Answer
$$
\frac{x^{2}-1}{\sqrt{x+3}-2}
$$
Work Step by Step
A rational function $f$ is indeterminate at $x=1$ if the formula for $f(1)$ yields un undefined expression of the type $\dfrac{\infty}{\infty}$ or $\dfrac{0}{0}$.

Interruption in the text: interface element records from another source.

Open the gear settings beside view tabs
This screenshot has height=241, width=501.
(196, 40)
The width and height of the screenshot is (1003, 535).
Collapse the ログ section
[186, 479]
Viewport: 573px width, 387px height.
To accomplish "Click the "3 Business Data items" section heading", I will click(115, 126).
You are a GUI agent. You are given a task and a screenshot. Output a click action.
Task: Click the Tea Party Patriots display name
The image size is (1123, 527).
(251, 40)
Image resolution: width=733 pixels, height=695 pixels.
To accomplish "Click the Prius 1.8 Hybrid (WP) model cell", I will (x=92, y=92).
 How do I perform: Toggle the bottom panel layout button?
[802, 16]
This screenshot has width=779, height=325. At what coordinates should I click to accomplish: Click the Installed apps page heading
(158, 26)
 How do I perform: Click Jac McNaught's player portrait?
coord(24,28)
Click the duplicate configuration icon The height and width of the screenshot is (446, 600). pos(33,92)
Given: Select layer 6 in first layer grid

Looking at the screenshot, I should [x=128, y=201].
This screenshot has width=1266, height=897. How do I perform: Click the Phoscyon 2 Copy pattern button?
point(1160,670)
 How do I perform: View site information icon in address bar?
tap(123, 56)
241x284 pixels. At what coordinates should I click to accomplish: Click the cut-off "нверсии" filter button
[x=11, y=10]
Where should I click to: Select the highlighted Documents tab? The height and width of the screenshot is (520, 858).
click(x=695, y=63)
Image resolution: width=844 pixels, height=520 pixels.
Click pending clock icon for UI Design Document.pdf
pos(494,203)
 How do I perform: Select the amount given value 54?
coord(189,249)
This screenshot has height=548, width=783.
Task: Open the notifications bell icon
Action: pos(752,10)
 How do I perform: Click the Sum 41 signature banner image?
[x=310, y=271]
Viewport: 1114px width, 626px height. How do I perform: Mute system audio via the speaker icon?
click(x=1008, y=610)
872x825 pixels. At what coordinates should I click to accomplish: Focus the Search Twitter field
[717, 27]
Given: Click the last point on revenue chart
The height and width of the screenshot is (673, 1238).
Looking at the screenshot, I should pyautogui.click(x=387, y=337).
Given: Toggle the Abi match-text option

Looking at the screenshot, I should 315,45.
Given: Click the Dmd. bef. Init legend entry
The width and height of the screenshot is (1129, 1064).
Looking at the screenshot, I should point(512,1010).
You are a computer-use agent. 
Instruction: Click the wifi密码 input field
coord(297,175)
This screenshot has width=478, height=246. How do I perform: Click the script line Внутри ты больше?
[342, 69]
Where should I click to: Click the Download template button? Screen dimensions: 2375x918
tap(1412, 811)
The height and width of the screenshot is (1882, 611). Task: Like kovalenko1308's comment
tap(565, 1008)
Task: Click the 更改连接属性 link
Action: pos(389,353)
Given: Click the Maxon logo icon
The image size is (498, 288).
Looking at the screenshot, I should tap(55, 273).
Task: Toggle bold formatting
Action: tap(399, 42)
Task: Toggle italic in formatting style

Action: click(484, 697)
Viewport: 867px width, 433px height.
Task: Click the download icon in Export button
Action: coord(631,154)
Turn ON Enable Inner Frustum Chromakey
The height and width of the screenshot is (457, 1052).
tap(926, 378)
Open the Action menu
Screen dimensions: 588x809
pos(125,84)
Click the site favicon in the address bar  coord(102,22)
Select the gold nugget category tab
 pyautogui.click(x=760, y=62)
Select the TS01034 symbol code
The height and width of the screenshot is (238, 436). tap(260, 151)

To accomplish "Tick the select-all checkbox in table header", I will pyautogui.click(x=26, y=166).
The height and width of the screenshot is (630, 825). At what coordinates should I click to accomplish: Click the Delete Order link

We check $f(1)$ for each of the given functions.
$1)$ $f(x)=\dfrac{x^2+1}{x-1}$
$f(1)=\dfrac{1^2+1}{1-1}=\dfrac{2}{0}$ (not indeterminate)
$2)$ $f(x)=\dfrac{x^2-1}{x+2}$
$f(1)=\dfrac{1^2-1}{1+2}=\dfrac{0}{3}$ (not indeterminate)
$3)$ $f(x)=\dfrac{x^2-1}{\sqrt{x+3}-2}$
$f(1)=\dfrac{1^2-1}{\sqrt{1+3}-2}=\dfrac{0}{0}$ (indeterminate)
$4)$ $f(x)=\dfrac{x^2+1}{\sqrt{x+3}-2}$
$f(1)=\dfrac{1^2+1}{\sqrt{1+3}-2}=\dfrac{2}{0}$ (not indeterminate)
So the function is $\dfrac{x^2-1}{\sqrt{x+3}-2}$ is the indeterminate one.